Dynamic Loading Issues With MKL From SWIG Module in Python

Dynamic Loading Issues With MKL From SWIG Module in Python

I have a real head-scratcher of a problem here, and was hoping that someone can help me resolve it. The issue is to do with a fatal error generated when dynamically loading MKL from a Linux shared library, which is in turn referenced by a Python module created with the SWIG interface-generation tool.

I'm encountering this issue on an Ubuntu Linux system, using gcc 4.6.3 to compile against the version of MKL included in Parallel Studio 2016 Update 2. I'm also using Python 2.7.3 and SWIG 2.0.4.  (I can consistently reproduce the problem using the Intel C compiler, Python 2.7.11, and/or Parallel Studio 2015 as well.) I am running in an environment with all necessary environment variables set, as produced by mklvars.sh (MKLROOT is there, LD_LIBRARY_PATH includes the MKL libraries, etc.).

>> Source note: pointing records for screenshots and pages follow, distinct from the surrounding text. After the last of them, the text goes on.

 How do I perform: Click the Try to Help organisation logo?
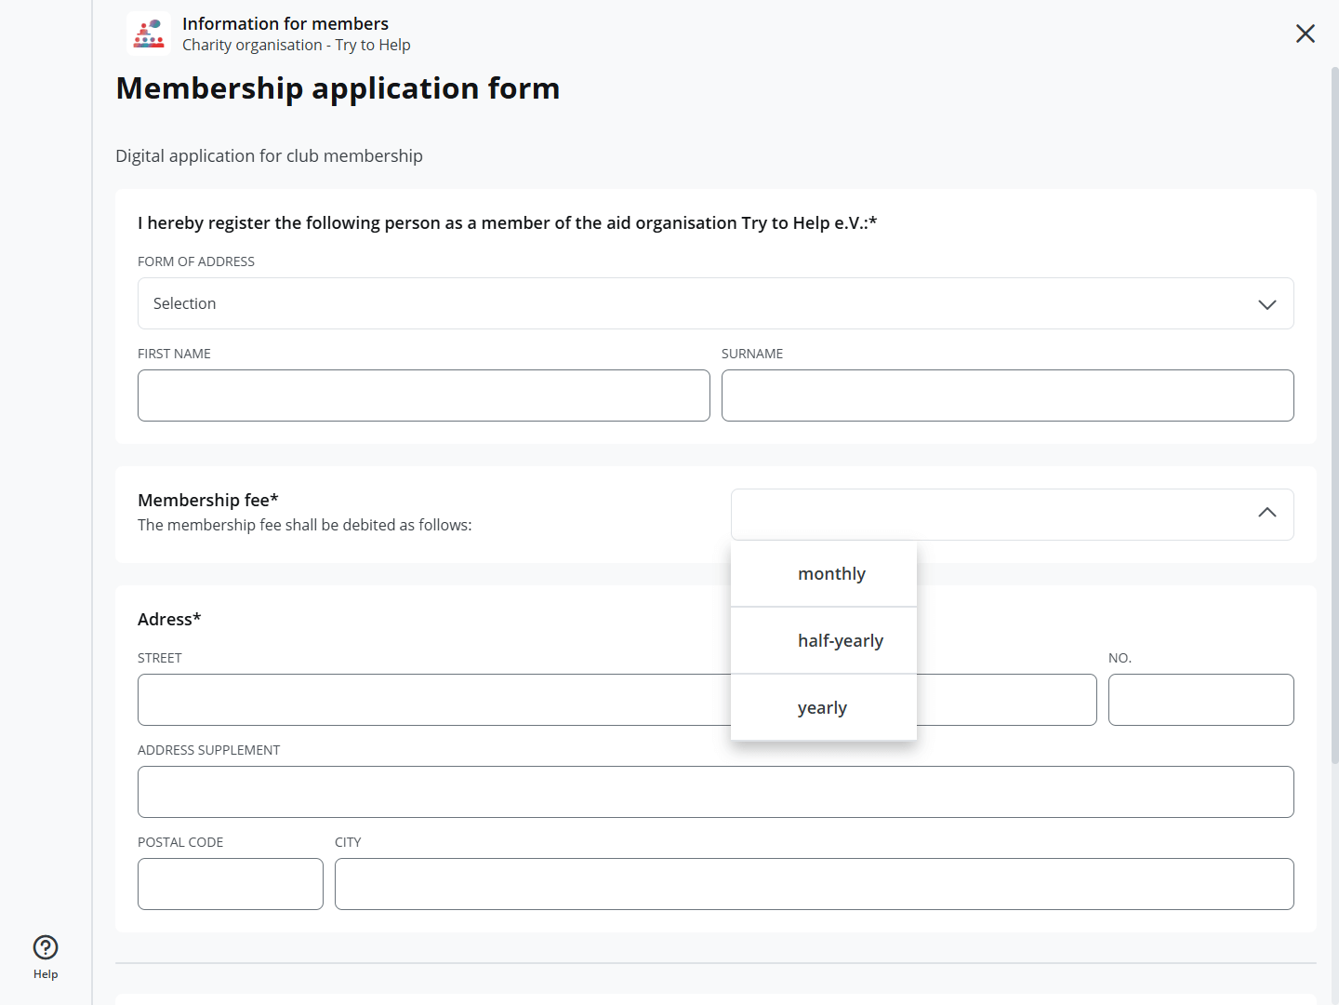coord(149,34)
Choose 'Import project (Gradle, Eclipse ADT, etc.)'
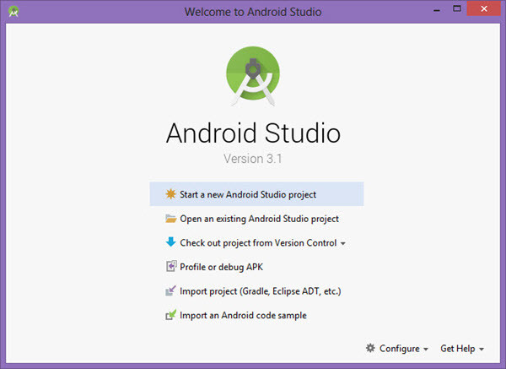 click(x=260, y=291)
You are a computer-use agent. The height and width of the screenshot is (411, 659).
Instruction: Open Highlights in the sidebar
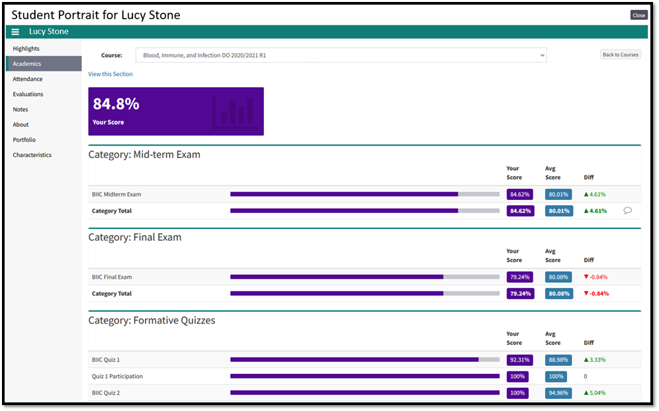point(26,48)
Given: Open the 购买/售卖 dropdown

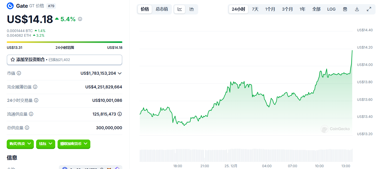Looking at the screenshot, I should (x=20, y=144).
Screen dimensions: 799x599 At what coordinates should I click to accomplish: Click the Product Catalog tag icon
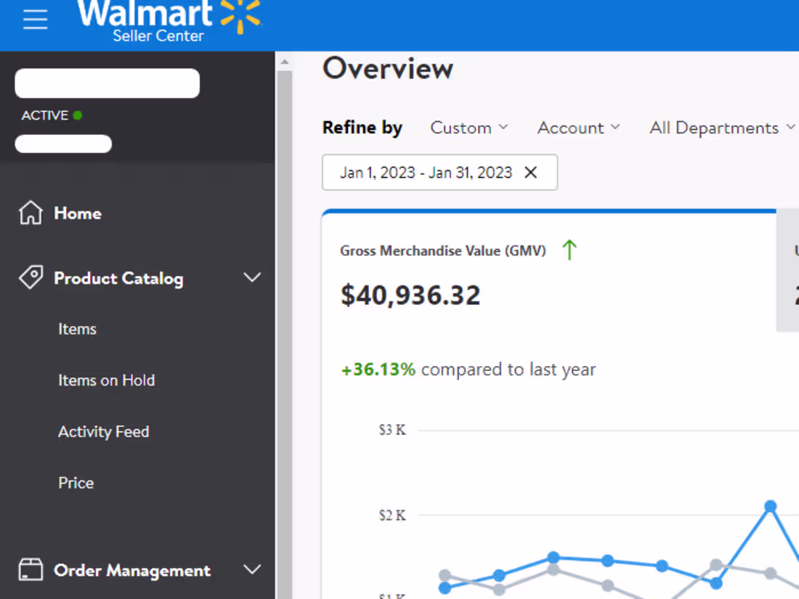(x=30, y=277)
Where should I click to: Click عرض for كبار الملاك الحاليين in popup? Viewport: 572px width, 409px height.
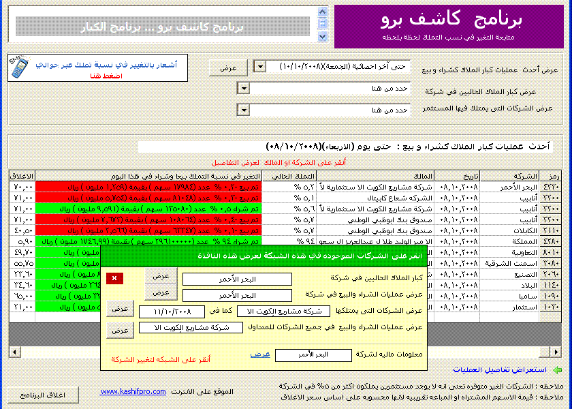[161, 277]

I've created a stripped-down example to demonstrate my issue, but it's still a little complicated, so I will explain as I go. First, we define a C library called foo in the header/source pair foo.h/foo.c. This library exposes a single function, bar(), which makes a trivial BLAS call. (First code block is foo.h, second is foo.c.)

#ifndef _FOO_H
#define _FOO_H

void bar();

#endif//_FOO_H
#include "mkl.h"

void bar() {
    double arr[1] = { 1.0 };
    cblas_daxpy(1, 1, arr, 1, arr, 1);
}

To check that this function runs without errors, we use it in a simple executable, defined in main.c:

#include "foo.h"

int main() {
    bar();
    return 0;
}

Then we create a simple SWIG interface file foo.i, allowing generation of a Python interface for the foo library:

%module foo

%{
#define SWIG_FILE_WITH_INIT
#include "foo.h"
%}

%include "foo.h"

The main executable and the Python/SWIG module can be built using gcc, with the following sequence of commands. Note that the MKL linking options are precisely as recommended by the MKL link line advisor tool. With the exception of a warning about a set-but-unused variable in the SWIG wrapper, compilation proceeds cleanly.

gcc -Wall -Wextra -O0 -fPIC -I$MKLROOT/include -c -o foo.o foo.c
gcc -Wall -Wextra -O0 -shared -L$MKLROOT/lib/intel64 -Wl,-rpath=./ -o libfoo.so foo.o -Wl,--no-as-needed -lmkl_gf_lp64 -lmkl_gnu_thread -lmkl_core -lgomp -ldl -lpthread -lm
gcc -Wall -Wextra -O0 -L. -Wl,-rpath=./ -o main main.c -lfoo
swig -python foo.i
gcc -Wall -Wextra -O0 -fPIC -I/usr/include/python2.7 -c -o foo_wrap.o foo_wrap.c
gcc -Wall -Wextra -O0 -shared -L. -L$MKLROOT/lib/intel64 -Wl,-rpath=./ -o _foo.so foo_wrap.o -lfoo -Wl,--no-as-needed -lmkl_gf_lp64 -lmkl_gnu_thread -lmkl_core -lgomp -ldl -lpthread -lm

After building, the main executable runs without errors. However, attempting to use the generated SWIG module from within a Python interpreter (launched from the directory containing the various outputs of the compilation process) produces the following error:

Python 2.7.3 (default, Jun 22 2015, 19:33:41) 
[GCC 4.6.3] on linux2
Type "help", "copyright", "credits" or "license" for more information.
>>> import foo
>>> foo.bar()
Intel MKL FATAL ERROR: Cannot load libmkl_avx2.so or libmkl_def.so.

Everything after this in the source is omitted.